Stratigakos mentions that there’s also a significant pay gap between male and female architects. Female architects will earn an average of $80,oo0 per year, and male architects with the same level of experience will earn approximately $100,ooo per year.

It wasn’t until 2004 that a woman, Zaha Hadid, would be awarded with the prestigious Pritzker Architecture Prize.

So, to help bridge the gap of sexism within architecture, Architect Barbie is introduced.

Architect Barbie was the result of a 2002 public vote by Mattel to determine Barbie’s next career. However, the company decided not to follow through with production because architecture “was beyond the comprehension of little girls”.

Stratigakos reveals the final design of Architect Barbie showcasing her dress with a hard hat under her arm. Photo by Alaina Briones

This changed in 2011 when Stratigakos would team up with fellow architect, Kelly Hayes McAlonie, and Mattel to help design the doll. After negotiations about whether Architect Barbie would wear slacks or black clothes versus pink, the decision was made that she would wear a dress.

> PROVIDED INFORMATION
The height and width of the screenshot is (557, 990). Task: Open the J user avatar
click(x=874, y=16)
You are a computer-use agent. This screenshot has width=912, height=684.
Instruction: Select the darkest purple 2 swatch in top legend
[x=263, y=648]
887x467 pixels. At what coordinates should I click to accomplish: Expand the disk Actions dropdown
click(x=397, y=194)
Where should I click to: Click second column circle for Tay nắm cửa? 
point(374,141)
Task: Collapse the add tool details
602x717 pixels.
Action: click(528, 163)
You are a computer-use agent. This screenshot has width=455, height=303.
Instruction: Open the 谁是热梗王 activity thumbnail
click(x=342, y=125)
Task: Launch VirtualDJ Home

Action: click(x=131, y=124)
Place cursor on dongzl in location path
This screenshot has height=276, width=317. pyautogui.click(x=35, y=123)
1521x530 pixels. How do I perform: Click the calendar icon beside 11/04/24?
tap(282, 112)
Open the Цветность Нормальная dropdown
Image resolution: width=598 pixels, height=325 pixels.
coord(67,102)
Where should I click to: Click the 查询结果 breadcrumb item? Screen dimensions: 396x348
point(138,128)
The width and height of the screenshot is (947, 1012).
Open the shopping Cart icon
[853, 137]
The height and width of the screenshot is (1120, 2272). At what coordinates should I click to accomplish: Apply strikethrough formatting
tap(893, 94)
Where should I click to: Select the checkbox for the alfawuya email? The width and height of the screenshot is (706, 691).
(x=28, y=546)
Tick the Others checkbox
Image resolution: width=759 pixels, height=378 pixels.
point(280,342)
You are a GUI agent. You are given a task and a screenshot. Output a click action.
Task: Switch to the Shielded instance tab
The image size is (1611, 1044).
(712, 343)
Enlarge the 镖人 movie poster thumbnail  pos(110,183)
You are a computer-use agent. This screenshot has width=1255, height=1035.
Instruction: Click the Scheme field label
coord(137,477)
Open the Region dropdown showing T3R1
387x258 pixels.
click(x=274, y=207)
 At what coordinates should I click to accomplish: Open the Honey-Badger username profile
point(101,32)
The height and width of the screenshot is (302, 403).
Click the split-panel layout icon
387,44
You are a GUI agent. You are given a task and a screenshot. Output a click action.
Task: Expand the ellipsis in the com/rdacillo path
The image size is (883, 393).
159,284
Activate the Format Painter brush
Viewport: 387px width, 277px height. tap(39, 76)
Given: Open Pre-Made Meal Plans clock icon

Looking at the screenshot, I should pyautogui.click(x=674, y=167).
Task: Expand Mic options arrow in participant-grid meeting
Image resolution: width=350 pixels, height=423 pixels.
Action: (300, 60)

> THINGS TO DO
a – Write out the portion of the passage on Architect Barbie starting with "Stratigakos reveals the" and going on through "wear a dress.".
b – According to the passage on Architect Barbie, in what year did Stratigakos team up with Kelly Hayes McAlonie and Mattel to help design the doll?
c – Continue the passage on Architect Barbie from its last sentence.
The data above was drawn from a separate source and has no connection to the passage on Architect Barbie.

> TASK ANSWERS
a –
Stratigakos reveals the final design of Architect Barbie showcasing her dress with a hard hat under her arm. Photo by Alaina Briones

This changed in 2011 when Stratigakos would team up with fellow architect, Kelly Hayes McAlonie, and Mattel to help design the doll. After negotiations about whether Architect Barbie would wear slacks or black clothes versus pink, the decision was made that she would wear a dress.

b – 2011

c –
This was important to Stratigakos because it combined girl power with a hard hat, something largely represented as masculine.

“We had a message to deliver to little girls that they could be architects. Whatever you may think about Barbie, it’s hard to deny her tremendous power as a cultural icon. Girls are proprietary about her. They know the doll is just for them. She has the power to make things seem natural to little girls,” said Stratigakos.

At the end of the lecture was a plea to falcuty to make diveristy a vital role in their teaching to help continue this third wave of feminism in architecture.

Stratigakos’ most recent book, Where are the Women Architects?, was released in spring 2016 by Princeton Univeristy. Photo by Princeton University Press

Despina Stratigakos is the author of three books. She received her Ph.D. from Bryn Mawr College and taught at Harvard University and the University of Michigan before joining the Department of Architecture at the University at Buffalo.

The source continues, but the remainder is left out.